= Exercise details =
From the entries below, copy every line where the string "section" appears.

= Listed records =
__________

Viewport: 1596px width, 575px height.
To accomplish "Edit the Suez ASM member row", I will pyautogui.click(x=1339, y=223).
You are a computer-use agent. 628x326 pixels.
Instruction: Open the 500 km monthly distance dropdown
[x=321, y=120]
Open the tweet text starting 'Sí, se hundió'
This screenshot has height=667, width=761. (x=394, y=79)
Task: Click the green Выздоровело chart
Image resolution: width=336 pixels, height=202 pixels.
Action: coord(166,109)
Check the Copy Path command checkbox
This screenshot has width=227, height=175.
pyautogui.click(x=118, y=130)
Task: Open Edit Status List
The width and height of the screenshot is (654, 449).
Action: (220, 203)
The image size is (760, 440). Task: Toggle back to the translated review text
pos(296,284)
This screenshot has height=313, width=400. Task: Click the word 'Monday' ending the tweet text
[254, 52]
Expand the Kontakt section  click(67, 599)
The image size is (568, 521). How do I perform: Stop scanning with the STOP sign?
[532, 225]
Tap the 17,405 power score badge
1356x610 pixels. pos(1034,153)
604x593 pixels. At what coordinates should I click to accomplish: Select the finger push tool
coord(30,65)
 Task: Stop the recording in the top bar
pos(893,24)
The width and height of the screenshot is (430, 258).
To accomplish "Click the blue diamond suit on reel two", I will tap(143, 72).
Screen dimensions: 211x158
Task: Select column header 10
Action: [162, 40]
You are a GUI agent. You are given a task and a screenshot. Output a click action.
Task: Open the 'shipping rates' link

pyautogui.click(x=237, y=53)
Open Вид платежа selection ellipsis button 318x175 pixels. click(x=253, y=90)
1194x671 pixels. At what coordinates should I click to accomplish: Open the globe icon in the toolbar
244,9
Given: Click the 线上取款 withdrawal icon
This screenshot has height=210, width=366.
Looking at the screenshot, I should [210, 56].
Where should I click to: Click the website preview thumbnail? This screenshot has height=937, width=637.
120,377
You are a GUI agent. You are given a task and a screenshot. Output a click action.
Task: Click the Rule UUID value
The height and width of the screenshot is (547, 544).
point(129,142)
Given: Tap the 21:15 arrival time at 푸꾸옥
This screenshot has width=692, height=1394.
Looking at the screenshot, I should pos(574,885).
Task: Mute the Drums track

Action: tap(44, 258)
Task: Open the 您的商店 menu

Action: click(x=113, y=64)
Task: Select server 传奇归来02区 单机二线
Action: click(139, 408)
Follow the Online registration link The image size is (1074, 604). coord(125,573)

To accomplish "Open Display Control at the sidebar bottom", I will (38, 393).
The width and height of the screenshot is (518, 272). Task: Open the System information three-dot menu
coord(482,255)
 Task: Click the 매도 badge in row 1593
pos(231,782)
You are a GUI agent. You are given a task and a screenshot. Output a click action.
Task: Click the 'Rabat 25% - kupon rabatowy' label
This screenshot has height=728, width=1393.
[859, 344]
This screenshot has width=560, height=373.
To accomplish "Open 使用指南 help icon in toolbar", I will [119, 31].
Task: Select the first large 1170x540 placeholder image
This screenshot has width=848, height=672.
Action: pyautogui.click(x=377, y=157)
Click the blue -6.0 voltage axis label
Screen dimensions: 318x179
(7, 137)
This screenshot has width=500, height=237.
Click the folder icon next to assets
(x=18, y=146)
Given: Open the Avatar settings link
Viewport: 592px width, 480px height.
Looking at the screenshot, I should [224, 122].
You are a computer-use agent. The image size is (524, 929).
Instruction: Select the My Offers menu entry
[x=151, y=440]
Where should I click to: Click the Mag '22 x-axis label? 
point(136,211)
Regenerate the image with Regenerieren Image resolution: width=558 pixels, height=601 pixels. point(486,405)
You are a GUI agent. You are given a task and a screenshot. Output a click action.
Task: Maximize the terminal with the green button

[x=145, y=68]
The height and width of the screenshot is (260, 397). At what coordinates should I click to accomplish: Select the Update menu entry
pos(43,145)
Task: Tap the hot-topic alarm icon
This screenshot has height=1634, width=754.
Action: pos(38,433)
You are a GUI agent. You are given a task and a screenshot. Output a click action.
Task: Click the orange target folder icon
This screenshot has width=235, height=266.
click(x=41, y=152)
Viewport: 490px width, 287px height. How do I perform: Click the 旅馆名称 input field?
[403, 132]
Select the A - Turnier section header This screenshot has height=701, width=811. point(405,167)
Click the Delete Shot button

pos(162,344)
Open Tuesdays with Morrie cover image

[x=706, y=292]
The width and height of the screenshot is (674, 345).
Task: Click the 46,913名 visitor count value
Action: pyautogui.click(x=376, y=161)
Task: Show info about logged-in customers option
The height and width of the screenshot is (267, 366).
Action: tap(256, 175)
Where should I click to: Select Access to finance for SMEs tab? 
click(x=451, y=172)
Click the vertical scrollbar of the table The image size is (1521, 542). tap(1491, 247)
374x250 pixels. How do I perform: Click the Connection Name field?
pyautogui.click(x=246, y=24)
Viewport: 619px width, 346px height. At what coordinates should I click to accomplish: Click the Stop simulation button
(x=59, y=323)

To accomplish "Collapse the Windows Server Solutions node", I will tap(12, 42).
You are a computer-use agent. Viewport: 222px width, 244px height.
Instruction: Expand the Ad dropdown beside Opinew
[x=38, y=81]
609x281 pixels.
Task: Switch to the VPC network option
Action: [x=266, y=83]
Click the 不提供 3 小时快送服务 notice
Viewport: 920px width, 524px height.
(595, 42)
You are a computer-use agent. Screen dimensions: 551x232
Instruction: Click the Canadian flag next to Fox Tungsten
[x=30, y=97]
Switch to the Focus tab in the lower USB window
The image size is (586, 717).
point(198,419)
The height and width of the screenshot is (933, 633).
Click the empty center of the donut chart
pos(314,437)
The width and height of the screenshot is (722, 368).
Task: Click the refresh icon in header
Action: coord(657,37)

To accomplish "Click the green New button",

__________

= Exercise response =
Expand the Kontakt section  click(67, 599)
Select the A - Turnier section header This screenshot has height=701, width=811. point(405,167)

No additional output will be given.